Exercise directions:
Copy the lines from the one with "Click the separator" up to and including the one with "click(704, 63)", with no changes.
──────── Records for the exercise
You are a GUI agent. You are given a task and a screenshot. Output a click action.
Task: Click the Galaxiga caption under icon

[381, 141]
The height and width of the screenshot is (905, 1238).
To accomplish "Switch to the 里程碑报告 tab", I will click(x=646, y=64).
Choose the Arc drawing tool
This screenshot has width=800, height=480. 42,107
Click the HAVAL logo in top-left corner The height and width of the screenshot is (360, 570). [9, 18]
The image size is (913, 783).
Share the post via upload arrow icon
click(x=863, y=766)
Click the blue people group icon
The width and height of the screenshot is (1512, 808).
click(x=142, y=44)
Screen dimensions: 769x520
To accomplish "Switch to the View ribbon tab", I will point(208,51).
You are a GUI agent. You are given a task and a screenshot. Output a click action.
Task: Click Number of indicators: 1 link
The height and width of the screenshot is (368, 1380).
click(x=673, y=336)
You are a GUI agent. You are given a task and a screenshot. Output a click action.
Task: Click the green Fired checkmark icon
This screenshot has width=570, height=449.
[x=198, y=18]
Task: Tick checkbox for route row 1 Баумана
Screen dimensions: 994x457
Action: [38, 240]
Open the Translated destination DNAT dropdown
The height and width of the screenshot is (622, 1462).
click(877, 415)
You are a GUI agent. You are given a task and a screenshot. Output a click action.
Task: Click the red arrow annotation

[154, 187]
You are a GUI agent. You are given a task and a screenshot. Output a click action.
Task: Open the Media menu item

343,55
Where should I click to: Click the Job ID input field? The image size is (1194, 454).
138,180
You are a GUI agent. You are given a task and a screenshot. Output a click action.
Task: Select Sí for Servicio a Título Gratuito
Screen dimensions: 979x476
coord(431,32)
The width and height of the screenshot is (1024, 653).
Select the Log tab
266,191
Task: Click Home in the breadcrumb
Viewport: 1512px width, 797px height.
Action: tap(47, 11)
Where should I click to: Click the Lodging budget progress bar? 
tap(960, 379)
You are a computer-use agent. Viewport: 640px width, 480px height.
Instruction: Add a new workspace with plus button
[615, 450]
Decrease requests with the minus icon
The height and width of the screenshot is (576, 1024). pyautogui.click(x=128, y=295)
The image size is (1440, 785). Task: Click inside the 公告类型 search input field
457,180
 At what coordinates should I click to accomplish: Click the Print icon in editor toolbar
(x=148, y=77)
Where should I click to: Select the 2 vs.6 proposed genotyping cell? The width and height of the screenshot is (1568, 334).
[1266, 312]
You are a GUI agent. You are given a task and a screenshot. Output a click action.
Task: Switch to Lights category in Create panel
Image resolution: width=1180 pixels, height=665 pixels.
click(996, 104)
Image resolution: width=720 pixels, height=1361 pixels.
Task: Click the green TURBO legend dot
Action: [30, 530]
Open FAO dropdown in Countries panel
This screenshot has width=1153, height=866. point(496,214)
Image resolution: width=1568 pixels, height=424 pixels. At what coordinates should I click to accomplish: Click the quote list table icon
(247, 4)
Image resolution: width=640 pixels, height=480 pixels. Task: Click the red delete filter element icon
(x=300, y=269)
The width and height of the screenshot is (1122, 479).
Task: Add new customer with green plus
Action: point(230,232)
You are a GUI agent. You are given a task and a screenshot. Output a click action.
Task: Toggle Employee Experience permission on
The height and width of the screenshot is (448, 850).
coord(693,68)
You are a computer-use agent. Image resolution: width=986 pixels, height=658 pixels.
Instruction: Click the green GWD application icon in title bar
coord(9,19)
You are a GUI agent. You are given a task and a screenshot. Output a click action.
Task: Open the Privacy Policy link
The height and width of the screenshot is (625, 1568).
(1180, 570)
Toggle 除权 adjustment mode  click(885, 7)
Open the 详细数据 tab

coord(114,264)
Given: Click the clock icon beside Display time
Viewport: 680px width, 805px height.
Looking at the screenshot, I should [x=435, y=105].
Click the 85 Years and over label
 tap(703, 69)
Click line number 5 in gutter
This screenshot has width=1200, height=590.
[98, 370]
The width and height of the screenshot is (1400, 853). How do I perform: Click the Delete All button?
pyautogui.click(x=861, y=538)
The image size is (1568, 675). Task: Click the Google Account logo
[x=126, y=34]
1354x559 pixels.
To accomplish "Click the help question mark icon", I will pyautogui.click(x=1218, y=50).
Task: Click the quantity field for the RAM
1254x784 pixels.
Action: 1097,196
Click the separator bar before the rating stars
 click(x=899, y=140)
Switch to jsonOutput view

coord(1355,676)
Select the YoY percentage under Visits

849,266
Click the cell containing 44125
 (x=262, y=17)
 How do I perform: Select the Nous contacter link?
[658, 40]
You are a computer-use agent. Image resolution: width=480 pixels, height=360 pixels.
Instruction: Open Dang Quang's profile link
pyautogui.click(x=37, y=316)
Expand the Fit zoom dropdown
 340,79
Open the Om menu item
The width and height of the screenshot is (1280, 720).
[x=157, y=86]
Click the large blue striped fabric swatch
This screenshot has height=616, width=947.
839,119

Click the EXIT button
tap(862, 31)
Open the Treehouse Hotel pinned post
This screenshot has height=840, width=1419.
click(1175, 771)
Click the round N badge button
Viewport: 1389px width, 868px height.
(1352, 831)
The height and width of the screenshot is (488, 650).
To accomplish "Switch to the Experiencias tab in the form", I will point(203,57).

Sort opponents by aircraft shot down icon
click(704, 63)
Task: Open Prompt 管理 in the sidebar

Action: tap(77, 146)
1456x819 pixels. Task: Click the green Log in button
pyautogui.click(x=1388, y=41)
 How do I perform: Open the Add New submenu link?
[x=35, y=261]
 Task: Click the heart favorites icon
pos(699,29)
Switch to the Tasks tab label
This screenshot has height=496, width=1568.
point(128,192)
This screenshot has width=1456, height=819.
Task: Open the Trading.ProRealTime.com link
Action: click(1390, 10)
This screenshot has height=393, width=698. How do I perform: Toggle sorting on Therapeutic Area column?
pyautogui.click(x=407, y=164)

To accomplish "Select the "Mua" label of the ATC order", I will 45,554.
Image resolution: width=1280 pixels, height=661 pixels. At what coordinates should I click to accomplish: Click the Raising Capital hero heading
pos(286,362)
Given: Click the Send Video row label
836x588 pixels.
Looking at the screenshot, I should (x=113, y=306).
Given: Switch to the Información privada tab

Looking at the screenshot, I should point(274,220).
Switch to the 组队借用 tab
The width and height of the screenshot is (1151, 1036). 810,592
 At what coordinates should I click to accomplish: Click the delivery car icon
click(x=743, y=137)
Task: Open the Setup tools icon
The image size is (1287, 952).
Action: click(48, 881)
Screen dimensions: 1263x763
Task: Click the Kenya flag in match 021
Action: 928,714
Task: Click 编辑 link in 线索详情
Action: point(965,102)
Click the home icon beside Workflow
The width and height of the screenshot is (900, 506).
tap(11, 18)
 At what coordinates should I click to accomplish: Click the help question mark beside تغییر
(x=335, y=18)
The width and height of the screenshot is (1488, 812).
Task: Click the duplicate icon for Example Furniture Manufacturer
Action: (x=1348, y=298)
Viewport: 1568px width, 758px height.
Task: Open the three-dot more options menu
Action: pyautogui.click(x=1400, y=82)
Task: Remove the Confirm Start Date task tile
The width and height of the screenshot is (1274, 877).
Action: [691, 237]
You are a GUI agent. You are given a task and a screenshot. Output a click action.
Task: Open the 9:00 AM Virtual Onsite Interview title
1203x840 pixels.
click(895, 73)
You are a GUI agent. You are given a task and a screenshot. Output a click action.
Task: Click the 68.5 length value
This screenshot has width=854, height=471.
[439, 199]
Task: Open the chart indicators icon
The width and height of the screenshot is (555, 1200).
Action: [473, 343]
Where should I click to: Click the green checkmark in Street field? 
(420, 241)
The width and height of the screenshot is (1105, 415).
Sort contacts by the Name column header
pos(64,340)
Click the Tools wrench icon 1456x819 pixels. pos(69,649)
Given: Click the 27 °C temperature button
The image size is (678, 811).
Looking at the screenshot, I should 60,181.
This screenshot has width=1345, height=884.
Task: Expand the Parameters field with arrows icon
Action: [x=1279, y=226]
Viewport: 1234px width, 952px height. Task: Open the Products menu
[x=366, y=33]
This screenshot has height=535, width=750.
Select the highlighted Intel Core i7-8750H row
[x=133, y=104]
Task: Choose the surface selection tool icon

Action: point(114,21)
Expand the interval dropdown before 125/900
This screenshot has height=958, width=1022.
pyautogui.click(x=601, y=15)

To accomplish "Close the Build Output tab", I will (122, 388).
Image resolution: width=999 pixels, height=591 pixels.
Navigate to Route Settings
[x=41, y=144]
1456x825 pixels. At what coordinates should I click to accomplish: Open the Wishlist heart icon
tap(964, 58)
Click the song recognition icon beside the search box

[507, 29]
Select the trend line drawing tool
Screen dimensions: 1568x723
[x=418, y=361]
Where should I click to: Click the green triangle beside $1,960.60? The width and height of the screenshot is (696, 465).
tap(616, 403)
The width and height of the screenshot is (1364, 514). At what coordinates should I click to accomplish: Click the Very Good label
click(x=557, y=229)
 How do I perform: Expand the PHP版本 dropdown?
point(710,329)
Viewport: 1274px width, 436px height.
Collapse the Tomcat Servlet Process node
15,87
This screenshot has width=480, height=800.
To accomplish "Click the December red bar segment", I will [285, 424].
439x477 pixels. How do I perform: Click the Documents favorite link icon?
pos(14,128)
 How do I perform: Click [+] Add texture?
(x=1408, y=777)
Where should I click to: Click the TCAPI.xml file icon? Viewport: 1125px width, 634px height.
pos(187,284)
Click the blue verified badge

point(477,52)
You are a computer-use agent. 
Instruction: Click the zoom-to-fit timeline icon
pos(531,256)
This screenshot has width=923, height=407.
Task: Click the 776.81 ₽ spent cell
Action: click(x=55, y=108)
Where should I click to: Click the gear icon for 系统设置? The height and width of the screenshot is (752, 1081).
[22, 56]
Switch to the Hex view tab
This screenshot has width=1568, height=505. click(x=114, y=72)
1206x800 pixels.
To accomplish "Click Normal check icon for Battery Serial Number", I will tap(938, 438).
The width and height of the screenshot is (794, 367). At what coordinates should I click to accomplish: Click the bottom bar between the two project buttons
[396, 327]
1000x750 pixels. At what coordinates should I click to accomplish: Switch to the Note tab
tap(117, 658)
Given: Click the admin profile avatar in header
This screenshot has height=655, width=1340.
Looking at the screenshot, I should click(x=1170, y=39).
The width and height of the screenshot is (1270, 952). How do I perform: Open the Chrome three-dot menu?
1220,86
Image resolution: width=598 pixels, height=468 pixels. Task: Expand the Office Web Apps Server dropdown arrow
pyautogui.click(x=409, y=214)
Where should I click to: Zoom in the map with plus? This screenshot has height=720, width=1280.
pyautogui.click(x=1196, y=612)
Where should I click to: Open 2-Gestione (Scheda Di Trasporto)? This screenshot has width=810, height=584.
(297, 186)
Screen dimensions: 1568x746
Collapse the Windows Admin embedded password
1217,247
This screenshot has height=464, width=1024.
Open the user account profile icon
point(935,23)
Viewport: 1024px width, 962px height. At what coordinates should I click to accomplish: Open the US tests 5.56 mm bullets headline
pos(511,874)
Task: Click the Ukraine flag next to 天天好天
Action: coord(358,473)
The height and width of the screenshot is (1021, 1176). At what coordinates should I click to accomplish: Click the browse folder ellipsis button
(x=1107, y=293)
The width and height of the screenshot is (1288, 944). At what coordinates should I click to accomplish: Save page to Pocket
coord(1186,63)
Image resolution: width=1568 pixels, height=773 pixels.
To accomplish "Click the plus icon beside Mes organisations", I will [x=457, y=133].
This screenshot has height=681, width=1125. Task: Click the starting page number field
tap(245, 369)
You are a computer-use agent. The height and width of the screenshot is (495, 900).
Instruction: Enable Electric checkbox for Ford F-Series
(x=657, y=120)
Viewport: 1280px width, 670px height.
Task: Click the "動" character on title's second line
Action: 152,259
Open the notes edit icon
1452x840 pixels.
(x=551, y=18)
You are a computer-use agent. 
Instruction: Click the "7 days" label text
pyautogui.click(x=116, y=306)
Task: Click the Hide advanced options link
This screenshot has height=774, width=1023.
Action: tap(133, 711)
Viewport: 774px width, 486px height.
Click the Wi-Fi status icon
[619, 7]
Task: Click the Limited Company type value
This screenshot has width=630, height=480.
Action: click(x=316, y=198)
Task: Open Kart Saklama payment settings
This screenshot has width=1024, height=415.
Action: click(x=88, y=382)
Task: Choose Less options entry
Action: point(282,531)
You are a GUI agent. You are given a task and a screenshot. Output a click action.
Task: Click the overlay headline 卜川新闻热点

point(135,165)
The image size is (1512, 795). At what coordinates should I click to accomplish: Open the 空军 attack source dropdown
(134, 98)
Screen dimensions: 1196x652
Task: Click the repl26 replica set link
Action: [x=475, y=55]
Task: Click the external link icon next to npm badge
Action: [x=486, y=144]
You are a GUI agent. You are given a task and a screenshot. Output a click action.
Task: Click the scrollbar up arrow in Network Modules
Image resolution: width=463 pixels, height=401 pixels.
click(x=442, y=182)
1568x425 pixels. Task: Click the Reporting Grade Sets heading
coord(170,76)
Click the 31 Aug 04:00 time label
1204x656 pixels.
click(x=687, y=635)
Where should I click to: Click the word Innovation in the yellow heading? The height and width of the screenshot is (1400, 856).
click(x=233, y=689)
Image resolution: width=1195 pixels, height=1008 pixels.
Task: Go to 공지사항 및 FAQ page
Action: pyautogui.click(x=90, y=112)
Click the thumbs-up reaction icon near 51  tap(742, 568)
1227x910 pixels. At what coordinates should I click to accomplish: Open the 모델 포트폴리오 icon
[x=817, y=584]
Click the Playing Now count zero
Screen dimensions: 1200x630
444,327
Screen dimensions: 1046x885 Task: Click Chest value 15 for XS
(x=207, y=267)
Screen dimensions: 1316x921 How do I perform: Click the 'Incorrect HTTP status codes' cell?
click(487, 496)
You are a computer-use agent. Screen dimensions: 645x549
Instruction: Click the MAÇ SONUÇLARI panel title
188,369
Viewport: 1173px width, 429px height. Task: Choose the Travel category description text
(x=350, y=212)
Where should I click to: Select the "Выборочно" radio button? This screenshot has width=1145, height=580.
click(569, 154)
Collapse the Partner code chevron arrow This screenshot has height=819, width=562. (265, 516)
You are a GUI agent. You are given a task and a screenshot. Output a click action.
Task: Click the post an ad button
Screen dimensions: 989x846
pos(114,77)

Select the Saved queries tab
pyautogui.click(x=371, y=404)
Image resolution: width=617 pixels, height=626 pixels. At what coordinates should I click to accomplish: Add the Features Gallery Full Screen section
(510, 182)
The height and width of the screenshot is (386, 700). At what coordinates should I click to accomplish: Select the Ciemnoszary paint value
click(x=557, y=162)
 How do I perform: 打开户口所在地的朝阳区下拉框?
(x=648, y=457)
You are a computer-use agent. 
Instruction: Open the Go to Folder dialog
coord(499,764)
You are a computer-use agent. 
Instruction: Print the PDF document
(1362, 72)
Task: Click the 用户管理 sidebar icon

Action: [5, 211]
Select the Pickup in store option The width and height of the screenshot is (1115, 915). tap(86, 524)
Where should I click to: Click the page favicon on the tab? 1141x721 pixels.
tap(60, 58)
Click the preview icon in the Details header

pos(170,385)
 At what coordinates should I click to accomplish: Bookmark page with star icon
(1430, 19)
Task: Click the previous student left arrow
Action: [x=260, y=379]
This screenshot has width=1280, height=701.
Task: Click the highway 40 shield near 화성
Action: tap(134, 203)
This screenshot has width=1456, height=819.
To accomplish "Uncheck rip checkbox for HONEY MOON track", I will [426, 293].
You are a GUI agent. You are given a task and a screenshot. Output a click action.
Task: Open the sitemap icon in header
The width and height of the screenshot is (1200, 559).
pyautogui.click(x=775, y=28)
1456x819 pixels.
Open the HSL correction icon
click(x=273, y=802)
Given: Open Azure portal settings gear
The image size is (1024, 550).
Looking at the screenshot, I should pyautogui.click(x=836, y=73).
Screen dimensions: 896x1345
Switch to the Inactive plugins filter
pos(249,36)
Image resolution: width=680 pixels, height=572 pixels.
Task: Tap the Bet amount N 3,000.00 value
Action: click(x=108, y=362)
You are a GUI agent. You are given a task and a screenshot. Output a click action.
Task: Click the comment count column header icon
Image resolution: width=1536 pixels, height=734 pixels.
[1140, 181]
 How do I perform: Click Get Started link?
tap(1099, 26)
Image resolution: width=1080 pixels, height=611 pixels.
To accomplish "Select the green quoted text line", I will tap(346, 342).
────────────────
Reply to the exercise:
Click the separator bar before the rating stars
 click(x=899, y=140)
Switch to jsonOutput view

coord(1355,676)
Select the YoY percentage under Visits

849,266
Click the cell containing 44125
 (x=262, y=17)
 How do I perform: Select the Nous contacter link?
[658, 40]
You are a computer-use agent. Image resolution: width=480 pixels, height=360 pixels.
Instruction: Open Dang Quang's profile link
pyautogui.click(x=37, y=316)
Expand the Fit zoom dropdown
 340,79
Open the Om menu item
The width and height of the screenshot is (1280, 720).
[x=157, y=86]
Click the large blue striped fabric swatch
This screenshot has height=616, width=947.
839,119

Click the EXIT button
tap(862, 31)
Open the Treehouse Hotel pinned post
This screenshot has height=840, width=1419.
click(1175, 771)
Click the round N badge button
Viewport: 1389px width, 868px height.
(1352, 831)
The height and width of the screenshot is (488, 650).
To accomplish "Switch to the Experiencias tab in the form", I will point(203,57).

Sort opponents by aircraft shot down icon
click(704, 63)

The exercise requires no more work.